Netball in Wales is organised by Wales Netball. The Wales national netball team regularly competes in international netball competitions such as the Netball World Cup, Netball at the Commonwealth Games, the Netball Europe Open Championships and Netball World Cup Qualifiers. Since 2005–06, Wales has also effectively competed in the Netball Super League, initially playing as Celtic Dragons and later as Cardiff Dragons.

==Early history==
There is evidence that netball was played in Wales in the late 1930s when a Miss George of the YMCA, organised matches in South Wales for the Coalfield Federation and a Miss Pugh Williams arranged matches in Cardiff. Sometime between 1943 and 1945, a group PE teachers, including Marion Morton of the Mary Datchelor School, which was evacuated to Llanelli for the duration of World War II, and Beatrice Williams from Carmarthenshire, formed a small committee to organise netball matches. This committee later became the Wales Netball Association. In 1944–45, Marion Morton also formed the first county team, Carmarthen, which began competing in English inter-counties tournaments.

==Governing body==
Wales Netball (Pêl-rwyd Cymru) is the main governing body for netball in Wales. It was originally founded in 1945 as the Welsh Netball Association (Cymdeithas Pêl-rwyd Cymru). In 2021, it adopted its current name. It is affiliated to both World Netball and Europe Netball. Wales Netball were founding members of both these governing bodies. It is responsible for organising and administering the Wales national netball team and the Netball Super League team, Cardiff Dragons, as well local leagues and other competitions. Since 2009, its headquarters have been based at the Sport Wales National Centre.

==National team==
The Wales national netball team made their Test debut on 7 May 1949 with a 14–13 win against Scotland. The match was played at the General Electric Company ground on Preston Road, Wembley during the 1949 England Scotland Wales Netball Series. Wales also played England for the first time on the same day, losing 25–3. They have since represented Wales Netball in various international netball competitions.

| Debut | Tournament | Best result |
|---|---|---|
| 1963 | Netball World Cup | 6th (1975, 1979) |
| 1993 | Netball at the World Games | 6th (1993) |
| 1998 | Netball Europe Open Championships | 1st (2001, 2013, 2014) |
| 2002 | Netball at the Commonwealth Games | 6th (2002) |
| 2007 | Netball World Cup Qualifiers | 1st (2007, 2015, 2023) |
| 2010 | Netball Singapore Nations Cup | 1st (2010) |

==Cardiff Dragons==
Since 2005–06, the Wales national netball team has also effectively competed in the Netball Super League, initially playing as Celtic Dragons. Since 2024, they have played as Cardiff Dragons.

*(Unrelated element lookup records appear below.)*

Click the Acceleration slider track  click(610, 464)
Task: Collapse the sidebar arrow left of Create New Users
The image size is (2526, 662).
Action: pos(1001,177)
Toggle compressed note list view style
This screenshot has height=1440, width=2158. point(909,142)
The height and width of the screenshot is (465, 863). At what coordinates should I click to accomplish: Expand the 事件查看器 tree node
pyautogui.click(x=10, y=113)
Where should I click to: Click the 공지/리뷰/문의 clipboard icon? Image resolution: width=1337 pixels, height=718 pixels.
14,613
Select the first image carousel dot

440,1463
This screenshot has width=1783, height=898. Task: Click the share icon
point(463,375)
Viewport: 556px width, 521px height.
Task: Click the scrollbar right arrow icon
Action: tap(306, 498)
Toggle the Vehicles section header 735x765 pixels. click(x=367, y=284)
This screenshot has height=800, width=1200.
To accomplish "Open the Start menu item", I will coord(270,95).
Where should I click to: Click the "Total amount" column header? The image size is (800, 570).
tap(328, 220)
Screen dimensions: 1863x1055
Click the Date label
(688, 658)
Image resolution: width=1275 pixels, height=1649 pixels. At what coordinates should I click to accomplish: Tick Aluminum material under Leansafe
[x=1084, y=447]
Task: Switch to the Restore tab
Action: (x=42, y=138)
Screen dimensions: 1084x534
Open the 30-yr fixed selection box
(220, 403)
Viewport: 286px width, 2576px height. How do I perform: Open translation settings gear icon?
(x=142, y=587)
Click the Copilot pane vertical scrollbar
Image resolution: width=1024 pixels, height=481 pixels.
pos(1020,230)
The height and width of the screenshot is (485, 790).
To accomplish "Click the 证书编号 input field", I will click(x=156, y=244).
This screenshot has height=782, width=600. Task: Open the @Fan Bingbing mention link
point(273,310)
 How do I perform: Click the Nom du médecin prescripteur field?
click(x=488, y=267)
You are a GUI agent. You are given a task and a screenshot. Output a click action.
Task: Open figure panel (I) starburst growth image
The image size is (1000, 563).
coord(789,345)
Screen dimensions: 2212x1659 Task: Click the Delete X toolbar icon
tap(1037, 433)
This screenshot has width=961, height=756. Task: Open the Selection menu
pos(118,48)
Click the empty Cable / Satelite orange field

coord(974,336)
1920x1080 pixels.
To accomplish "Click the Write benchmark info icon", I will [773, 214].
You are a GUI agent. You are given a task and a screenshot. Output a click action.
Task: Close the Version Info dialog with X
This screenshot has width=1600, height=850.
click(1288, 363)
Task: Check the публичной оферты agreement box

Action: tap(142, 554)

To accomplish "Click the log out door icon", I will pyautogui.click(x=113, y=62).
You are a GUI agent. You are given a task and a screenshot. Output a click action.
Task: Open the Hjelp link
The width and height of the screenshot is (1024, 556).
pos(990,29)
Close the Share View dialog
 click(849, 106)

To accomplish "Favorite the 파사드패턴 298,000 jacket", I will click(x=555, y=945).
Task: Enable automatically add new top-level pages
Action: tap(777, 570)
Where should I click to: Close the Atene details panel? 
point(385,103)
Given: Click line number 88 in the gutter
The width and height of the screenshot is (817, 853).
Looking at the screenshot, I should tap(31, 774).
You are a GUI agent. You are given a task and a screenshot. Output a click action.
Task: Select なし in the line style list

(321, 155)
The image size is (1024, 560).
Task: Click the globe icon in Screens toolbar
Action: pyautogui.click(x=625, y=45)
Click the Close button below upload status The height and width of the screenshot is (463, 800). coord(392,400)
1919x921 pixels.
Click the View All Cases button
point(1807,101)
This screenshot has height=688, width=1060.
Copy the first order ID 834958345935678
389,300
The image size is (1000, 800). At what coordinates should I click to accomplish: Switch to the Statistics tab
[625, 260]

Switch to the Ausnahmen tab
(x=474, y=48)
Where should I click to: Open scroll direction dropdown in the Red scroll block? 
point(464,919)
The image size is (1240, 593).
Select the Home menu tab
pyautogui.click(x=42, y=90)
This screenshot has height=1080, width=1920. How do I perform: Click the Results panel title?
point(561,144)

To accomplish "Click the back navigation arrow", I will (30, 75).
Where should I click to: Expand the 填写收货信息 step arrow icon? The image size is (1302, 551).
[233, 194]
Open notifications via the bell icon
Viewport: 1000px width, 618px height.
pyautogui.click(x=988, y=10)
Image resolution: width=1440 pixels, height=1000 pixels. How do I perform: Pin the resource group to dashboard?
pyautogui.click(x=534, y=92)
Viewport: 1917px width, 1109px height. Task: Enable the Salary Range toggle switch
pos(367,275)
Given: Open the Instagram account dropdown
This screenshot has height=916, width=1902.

==International tournaments==
Wales has hosted the following international tournaments.

| Tournaments |
|---|
| 2000 World Youth Netball Championships |
| 2006 FENA Open |
| 2010 Netball Europe Open Championships |
| 2014 Netball Europe Open Championships |
| 2017 Netball Europe Open Championships |

==Venues==

| Venue |  |
|---|---|
| Cardiff International Arena | Cardiff Dragons |
| Cardiff City House of Sport | Since 2023, the home of Cardiff Dragons |
| Sophia Gardens Pavilion | In 1957, hosted Wales' first indoor international netball matches |
| Sport Wales National Centre | Since 2009, the headquarters of Wales Netball; home of Celtic Dragons until 2022 |

==Competitions==
===Wales Netball National League===
In 2023, Wales Netball, launched a new national league. It began with six teams and later expanded to eight. The teams represent the regions of Wales. Players who are included in the Wales, the Cardiff Dragons and other Netball Super League squads are ineligible to play in the national league.

| Team | Region |
|---|---|
| City Flames | Cardiff Capital Region |
| Coastal Heat | Swansea Bay City Region |
| North East Inferno | North East Wales |
| North West Fury | North West Wales |
| Powys Sparks | Powys |
| South East Blaze | South East Wales |
| Valleys Volcanoes | South Wales Valleys |
| West Wales Phoenix | West Wales |

Sources:

===Senior National Club Championship===
1975 saw the introduction of the Senior National Club Championship. Newport Athletic Club were the inaugural champions. In 2023, after several years of inactivity the Championship was revived. Clubs compete in local leagues across Wales during the winter season, which typically concludes in the April/May. The top-performing clubs from these eligible leagues, plus the reigning champions, qualify for the national championship.